» **INFORMATION SUPPLIED**:
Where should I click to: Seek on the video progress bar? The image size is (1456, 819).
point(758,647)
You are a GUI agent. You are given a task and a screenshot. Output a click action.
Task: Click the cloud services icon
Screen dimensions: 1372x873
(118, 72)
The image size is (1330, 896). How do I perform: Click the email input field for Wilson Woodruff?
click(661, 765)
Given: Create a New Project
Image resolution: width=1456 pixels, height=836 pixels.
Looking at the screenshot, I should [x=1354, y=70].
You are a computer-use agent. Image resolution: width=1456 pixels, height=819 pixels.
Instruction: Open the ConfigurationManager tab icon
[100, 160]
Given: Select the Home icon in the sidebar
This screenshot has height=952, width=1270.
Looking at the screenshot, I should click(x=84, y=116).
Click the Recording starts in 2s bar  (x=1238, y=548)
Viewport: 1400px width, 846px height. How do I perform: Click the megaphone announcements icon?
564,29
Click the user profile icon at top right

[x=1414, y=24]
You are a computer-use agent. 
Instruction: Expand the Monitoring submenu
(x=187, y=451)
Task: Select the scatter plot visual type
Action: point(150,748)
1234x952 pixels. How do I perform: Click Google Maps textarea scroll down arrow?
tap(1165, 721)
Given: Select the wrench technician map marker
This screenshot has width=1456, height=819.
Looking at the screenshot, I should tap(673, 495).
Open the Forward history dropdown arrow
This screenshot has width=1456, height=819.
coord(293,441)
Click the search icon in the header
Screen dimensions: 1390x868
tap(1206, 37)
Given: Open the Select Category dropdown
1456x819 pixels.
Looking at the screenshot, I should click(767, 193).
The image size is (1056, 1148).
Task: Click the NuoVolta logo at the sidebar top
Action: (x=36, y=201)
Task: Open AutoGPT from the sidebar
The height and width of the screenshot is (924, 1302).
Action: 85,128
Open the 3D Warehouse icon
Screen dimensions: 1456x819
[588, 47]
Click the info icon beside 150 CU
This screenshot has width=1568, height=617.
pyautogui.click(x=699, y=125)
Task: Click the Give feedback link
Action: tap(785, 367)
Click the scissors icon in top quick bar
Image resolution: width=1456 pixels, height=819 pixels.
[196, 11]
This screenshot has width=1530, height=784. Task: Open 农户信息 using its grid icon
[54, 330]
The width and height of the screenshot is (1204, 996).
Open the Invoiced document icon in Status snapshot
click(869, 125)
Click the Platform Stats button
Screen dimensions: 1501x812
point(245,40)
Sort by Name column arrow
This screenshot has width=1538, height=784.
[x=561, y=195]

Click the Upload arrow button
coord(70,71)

» **WHAT IS NEEDED**: What lines above hold the word "agent"? Pull each one out.

» **EXERCISE ANSWER**:
You are a GUI agent. You are given a task and a screenshot. Output a click action.
You are a computer-use agent. Image resolution: width=1456 pixels, height=819 pixels.
You are a computer-use agent. 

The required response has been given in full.